◆ **Written task 1**
From the records below, pull out every line that contains the string "will", copying each line in full. Matching is case-sensitive.

◆ **Document section**
• • •
Convention centre in Calgary, Alberta, Canada

The BMO Centre is a convention centre in Calgary, Alberta, Canada. It is located in Stampede Park, which is in the Beltline community south of downtown Calgary. It serves as Calgary’s main venue for major conventions, exhibitions, and trade shows. With more than 1,000,000 sqft of total event space, it is the largest convention facility in Western Canada and the only Tier 1 convention centre in Calgary, capable of hosting international-scale conferences and large-format events. The facility is operated by the Calgary Stampede Sales and Event Management division and forms part of the broader redevelopment of Stampede Park.

== History ==
The origins of the BMO Centre are closely tied to the Calgary Stampede. The Stampede organization initiated plans in the late 1970s for a modern, year-round exhibition and trade facility to complement the agricultural and cultural programming of its annual fair. Construction of the original building, then known as the Round-up Centre, began in 1979 and was completed in 1981 at a cost of approximately $21 million (CAD). It became a cornerstone for Calgary’s convention and exhibition industry, hosting agricultural shows, consumer expos, and major corporate events.

The centre was renamed the BMO Centre in 2007 following a sponsorship agreement with the Bank of Montreal. Subsequent expansions in 2000 and 2009 added new exhibit halls, a ballroom, and several meeting rooms to accommodate growing event demand.
• • •
◆ **Data shown**
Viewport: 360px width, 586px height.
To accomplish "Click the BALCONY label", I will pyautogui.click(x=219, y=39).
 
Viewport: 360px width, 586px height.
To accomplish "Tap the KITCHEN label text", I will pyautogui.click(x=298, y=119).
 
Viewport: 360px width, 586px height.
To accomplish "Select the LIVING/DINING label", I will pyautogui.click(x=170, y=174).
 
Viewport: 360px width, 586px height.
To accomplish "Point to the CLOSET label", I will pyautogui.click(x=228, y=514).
• • •
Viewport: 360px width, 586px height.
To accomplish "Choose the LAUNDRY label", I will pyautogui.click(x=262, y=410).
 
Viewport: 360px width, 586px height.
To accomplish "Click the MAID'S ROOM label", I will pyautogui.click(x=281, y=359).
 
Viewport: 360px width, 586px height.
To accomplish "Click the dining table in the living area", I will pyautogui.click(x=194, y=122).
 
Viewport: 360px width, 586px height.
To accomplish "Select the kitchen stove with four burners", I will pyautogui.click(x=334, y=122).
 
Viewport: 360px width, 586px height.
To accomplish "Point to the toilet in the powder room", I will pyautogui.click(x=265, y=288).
• • •
◆ **Written task 2**
Write the next part of the BMO Centre article, starting after its last sentence.

◆ **Exercise result 1**
To accomplish "Click the BALCONY label", I will pyautogui.click(x=219, y=39).
To accomplish "Tap the KITCHEN label text", I will pyautogui.click(x=298, y=119).
To accomplish "Select the LIVING/DINING label", I will pyautogui.click(x=170, y=174).
To accomplish "Point to the CLOSET label", I will pyautogui.click(x=228, y=514).
To accomplish "Choose the LAUNDRY label", I will pyautogui.click(x=262, y=410).
To accomplish "Click the MAID'S ROOM label", I will pyautogui.click(x=281, y=359).
To accomplish "Click the dining table in the living area", I will pyautogui.click(x=194, y=122).
To accomplish "Select the kitchen stove with four burners", I will pyautogui.click(x=334, y=122).
To accomplish "Point to the toilet in the powder room", I will pyautogui.click(x=265, y=288).

◆ **Exercise result 2**
In March 2016, the Calgary Stampede organization announced plans to demolish the adjacent Stampede Corral to make way for a major expansion of the BMO Centre. Construction on the $500 million project began in April 2021, led by the Calgary Municipal Land Corporation (CMLC) in partnership with the Calgary Stampede and the City of Calgary. The expansion, designed by Stantec, Populous, and S2 Architecture, officially opened on June 5, 2024, marking the completion of a 565000 sqft addition that positioned the BMO Centre among the top-tier convention venues in Canada.

== Facilities ==
Following the 2024 expansion the facility offers:

- Approx. 1,000,000 sq ft of total floor area, with roughly 500,000 sq ft rentable for events and the rest pre-function / support space.
- Seven contiguous exhibit halls totaling approximately 350,000 sq ft (five ~50,000 sq ft each, one ~60,000 sq ft, one ~40,000 sq ft).
- Three major ballrooms: Champions (~50,000 sq ft), Percheron (~20,000 sq ft), Palomino (~12,000 sq ft).
- A central gathering space named The Exchange, featuring 21-metre tall indoor fireplace believed to be Canada’s largest, designed to evoke the atmosphere of gathering round a campfire.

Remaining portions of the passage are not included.